Zresztą jak nie człowiek, to co... pies?
Offline
A wiec dotarliśmy do końca, nie będę ukrywał że serie Shakugan no Shana darze pewny sentymentem. Jeżeli chodzi o "trójkę", w porównani do wcześniejszych serii dostajemy w finałowej odsłonie dużo więcej akcji i walki niż w pozostałych. Chociaż spokojnie mogliby ją zamknąć w 13 odcinkach.
...a poza tym uważam że Toaru Majutsu no Index powinno dostać kolejny sezon.
The goddess of victory is waving her underwear in your faces!
Fritz Josef Bittenfield
Offline
Obejrzałem III sezon "Shany" i mimo, że był całkiem inny niż dwa poprzednie (praktycznie bez scen komediowych czy innych luźnych) to nie powiedziałbym, że jakiś lepszy. Naprawdę fajnych scen było bardzo mało (chociażby ta blisko końca 10 odcinka czy około połowy 11). Jednak pierwsze odcinki były nawet dobre, gdyż wtedy jeszcze miałem nadzieję na bardzo dobre anime. Głównym wątkiem całej serii była wojna z Tomogarami na skalę światową, ale niestety brakowało tego co najważniejsze czyli klimatu, lepszych walk, ciekawszych/fajniejszych postaci (nawet Shana była często irytująca), które można łatwo polubić i choćby jakiegoś minimalnego dramatyzmu z udziałem istotniejszych bohaterów.
Za to ci źli ginęli/przegrywali zdecydowanie łatwiej (i to najważniejsi). Zresztą przez większość anime było widać taką tendencję, że prawie ciągle dobrzy mają przewagę i wygrywają. A zakończenie odnośnie Sabraca to
Zresztą dało się zauważyć, że anime było na siłę rozciągane (powinno mieć 13 odcinków) i niestety nudziło.

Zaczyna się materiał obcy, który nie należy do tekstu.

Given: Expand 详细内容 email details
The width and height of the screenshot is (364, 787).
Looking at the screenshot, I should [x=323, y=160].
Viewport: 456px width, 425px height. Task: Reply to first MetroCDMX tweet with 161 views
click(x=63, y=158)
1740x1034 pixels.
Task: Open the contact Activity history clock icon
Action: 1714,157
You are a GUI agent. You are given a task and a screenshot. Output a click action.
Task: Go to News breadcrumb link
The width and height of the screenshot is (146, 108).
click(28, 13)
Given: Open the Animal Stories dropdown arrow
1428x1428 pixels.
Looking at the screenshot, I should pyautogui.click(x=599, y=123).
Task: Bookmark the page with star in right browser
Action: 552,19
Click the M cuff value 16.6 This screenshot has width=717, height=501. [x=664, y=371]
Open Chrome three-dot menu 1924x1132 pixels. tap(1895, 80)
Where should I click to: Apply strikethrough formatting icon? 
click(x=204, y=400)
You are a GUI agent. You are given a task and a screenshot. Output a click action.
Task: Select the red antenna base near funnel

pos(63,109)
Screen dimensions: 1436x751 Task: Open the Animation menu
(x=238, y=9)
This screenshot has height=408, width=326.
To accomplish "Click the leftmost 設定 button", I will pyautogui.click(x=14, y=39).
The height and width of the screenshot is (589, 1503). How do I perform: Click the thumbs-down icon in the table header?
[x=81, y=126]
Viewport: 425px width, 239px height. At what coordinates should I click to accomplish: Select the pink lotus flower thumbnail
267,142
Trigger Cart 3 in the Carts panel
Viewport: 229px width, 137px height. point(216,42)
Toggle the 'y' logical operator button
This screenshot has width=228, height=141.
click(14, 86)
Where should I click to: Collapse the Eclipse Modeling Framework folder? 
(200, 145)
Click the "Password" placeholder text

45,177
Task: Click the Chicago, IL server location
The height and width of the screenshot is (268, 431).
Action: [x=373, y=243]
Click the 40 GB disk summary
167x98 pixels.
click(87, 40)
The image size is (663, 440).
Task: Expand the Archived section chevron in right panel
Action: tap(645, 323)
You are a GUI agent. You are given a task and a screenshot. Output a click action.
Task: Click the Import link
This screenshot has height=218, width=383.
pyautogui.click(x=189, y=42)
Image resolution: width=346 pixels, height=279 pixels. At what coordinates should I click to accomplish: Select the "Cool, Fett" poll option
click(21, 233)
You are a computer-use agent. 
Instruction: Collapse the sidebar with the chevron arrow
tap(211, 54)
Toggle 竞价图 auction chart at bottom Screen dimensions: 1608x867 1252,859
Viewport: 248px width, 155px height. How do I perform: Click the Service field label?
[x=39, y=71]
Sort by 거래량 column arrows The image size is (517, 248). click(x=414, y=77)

Mimo, że III sezon miał w sobie wszystko żeby być zdecydowanie najlepszym to przez tą dziwaczną konstrukcję odcinków, nieciekawe postacie (najbardziej mi zależało na Kazumi) i dziecinność (jak na wojnę) okazał się niezbyt dobry (w porównaniu z SAO o wiele słabszy bo tam to jednak były większe emocje, fajniejsze postacie i ogólnie lepszy klimat). Wydawało mi się, że oglądam jakieś pseudo poważne anime o bardzo niskim budżecie.
Oprawa dźwiękowa w Shana Final była nawet dobra (choć co zaskakujące to OP/ED okazały się słabe), a szczególnie taki jeden rytm (albo dwa) potrafił tworzyć wyjątkowo fajny klimat. Niestety do wielu scen nie pasował, ale najgłupsze było to nagminne podkładanie tej samej piosenki pod koniec odcinków (szczególnie I połowa anime). Chcieli chyba w ten sposób stworzyć jakiś lepszy nastrój, ale tamte sceny po prostu się do tego nie nadawały, więc nawet tak ładna muzyka nie mogła pomóc.
Strona wizualna (głównie w scenach akcji) była dosyć przeciętna, a szczególnie dało się zauważyć wolną animację (nie wiem czy to celowy efekt czy z powodu oszczędności).
Samo zakończenie nie było złe, ale ostatni odcinek i ta
Ode mnie 7/10.
W anime było kilka naprawdę świetnych scen, więc stąd tak wysoka (mimo krytyki) ocena.